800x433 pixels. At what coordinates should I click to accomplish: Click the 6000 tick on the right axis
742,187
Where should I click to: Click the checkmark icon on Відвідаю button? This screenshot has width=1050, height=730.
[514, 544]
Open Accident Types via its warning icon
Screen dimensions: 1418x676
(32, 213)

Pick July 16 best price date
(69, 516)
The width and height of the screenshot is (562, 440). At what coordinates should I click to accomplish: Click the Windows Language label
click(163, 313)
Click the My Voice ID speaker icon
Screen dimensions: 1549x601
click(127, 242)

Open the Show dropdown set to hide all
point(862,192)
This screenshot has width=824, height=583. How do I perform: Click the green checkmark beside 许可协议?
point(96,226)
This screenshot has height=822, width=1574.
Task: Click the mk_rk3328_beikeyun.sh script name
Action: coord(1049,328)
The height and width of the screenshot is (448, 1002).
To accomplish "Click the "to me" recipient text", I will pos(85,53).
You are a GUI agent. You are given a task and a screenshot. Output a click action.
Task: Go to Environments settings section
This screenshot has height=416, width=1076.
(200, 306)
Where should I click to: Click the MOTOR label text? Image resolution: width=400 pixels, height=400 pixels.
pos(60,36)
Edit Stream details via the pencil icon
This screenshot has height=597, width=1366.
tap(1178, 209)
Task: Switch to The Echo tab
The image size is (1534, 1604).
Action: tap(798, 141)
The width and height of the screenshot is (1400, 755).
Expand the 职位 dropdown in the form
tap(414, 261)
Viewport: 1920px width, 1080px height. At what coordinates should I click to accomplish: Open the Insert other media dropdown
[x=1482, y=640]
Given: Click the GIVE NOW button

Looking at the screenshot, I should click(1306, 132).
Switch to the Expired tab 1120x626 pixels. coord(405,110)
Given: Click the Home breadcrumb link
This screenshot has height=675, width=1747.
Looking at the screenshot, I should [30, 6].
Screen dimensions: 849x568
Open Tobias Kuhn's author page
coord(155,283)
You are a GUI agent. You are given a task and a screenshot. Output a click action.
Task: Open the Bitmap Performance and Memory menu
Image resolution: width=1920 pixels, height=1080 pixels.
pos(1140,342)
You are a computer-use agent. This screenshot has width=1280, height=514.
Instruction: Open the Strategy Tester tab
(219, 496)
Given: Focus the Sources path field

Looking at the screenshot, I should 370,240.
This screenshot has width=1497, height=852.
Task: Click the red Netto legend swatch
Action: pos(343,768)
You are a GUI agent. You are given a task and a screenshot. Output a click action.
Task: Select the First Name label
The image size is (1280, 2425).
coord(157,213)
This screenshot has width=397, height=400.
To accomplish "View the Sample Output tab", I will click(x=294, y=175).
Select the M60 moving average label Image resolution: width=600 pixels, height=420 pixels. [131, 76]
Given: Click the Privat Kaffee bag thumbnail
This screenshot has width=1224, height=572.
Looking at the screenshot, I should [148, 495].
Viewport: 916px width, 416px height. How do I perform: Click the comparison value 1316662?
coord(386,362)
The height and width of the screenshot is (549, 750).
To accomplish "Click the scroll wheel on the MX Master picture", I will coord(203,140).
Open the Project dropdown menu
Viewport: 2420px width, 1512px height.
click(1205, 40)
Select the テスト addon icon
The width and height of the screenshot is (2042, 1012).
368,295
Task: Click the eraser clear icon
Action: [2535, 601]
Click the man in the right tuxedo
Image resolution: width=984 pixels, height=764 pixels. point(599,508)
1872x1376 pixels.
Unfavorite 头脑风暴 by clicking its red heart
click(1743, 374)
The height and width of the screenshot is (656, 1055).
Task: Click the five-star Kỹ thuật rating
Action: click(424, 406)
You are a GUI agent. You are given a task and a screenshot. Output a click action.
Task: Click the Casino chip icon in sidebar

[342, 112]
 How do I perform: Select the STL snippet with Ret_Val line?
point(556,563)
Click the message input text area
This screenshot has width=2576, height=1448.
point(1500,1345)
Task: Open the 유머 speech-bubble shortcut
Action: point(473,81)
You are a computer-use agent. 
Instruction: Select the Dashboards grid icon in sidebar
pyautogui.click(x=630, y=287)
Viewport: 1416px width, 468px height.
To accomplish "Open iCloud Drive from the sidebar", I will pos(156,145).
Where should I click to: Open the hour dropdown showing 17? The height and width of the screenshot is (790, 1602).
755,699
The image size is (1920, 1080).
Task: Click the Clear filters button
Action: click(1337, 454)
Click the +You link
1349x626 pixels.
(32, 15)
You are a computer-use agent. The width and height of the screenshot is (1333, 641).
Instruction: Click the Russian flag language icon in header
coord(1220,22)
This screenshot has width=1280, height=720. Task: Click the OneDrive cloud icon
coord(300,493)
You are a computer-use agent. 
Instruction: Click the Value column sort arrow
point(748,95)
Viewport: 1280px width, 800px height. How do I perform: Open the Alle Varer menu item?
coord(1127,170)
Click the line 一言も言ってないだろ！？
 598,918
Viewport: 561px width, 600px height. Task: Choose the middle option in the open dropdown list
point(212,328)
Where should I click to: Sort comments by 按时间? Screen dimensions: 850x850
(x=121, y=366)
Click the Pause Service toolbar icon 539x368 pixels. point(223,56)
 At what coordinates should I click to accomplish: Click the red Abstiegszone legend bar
************
§ Work instructions:
Report how many lines of the entries above contain the string "resolution", counting only matches with the same case. Give only the number.

§ Complete answer:
4